*YOUR GOAL*. Please give the data again in full, exactly as it reads.

----------

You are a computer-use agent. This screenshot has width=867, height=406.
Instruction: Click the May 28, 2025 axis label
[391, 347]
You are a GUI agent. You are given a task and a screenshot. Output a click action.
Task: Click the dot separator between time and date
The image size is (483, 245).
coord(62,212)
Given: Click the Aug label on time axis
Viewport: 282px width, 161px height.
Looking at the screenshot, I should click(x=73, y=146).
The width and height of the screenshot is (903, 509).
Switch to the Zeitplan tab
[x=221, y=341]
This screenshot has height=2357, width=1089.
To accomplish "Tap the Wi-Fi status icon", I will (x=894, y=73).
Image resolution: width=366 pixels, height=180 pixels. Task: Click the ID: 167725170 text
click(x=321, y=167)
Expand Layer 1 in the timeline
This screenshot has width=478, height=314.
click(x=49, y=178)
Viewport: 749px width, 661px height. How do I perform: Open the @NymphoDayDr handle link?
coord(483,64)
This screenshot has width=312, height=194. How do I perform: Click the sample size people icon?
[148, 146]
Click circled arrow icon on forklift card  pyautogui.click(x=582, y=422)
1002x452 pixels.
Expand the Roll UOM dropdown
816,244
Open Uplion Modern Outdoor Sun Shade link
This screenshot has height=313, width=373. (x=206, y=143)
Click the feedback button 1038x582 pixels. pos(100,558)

----------

*SOLUTION FOR THIS PROBLEM*.
You are a computer-use agent. This screenshot has width=867, height=406.
Instruction: Click the May 28, 2025 axis label
[391, 347]
You are a GUI agent. You are given a task and a screenshot. Output a click action.
Task: Click the dot separator between time and date
The image size is (483, 245).
coord(62,212)
Given: Click the Aug label on time axis
Viewport: 282px width, 161px height.
Looking at the screenshot, I should click(x=73, y=146).
The width and height of the screenshot is (903, 509).
Switch to the Zeitplan tab
[x=221, y=341]
This screenshot has height=2357, width=1089.
To accomplish "Tap the Wi-Fi status icon", I will (x=894, y=73).
Image resolution: width=366 pixels, height=180 pixels. Task: Click the ID: 167725170 text
click(x=321, y=167)
Expand Layer 1 in the timeline
This screenshot has width=478, height=314.
click(x=49, y=178)
Viewport: 749px width, 661px height. How do I perform: Open the @NymphoDayDr handle link?
coord(483,64)
This screenshot has width=312, height=194. How do I perform: Click the sample size people icon?
[148, 146]
Click circled arrow icon on forklift card  pyautogui.click(x=582, y=422)
1002x452 pixels.
Expand the Roll UOM dropdown
816,244
Open Uplion Modern Outdoor Sun Shade link
This screenshot has height=313, width=373. (x=206, y=143)
Click the feedback button 1038x582 pixels. pos(100,558)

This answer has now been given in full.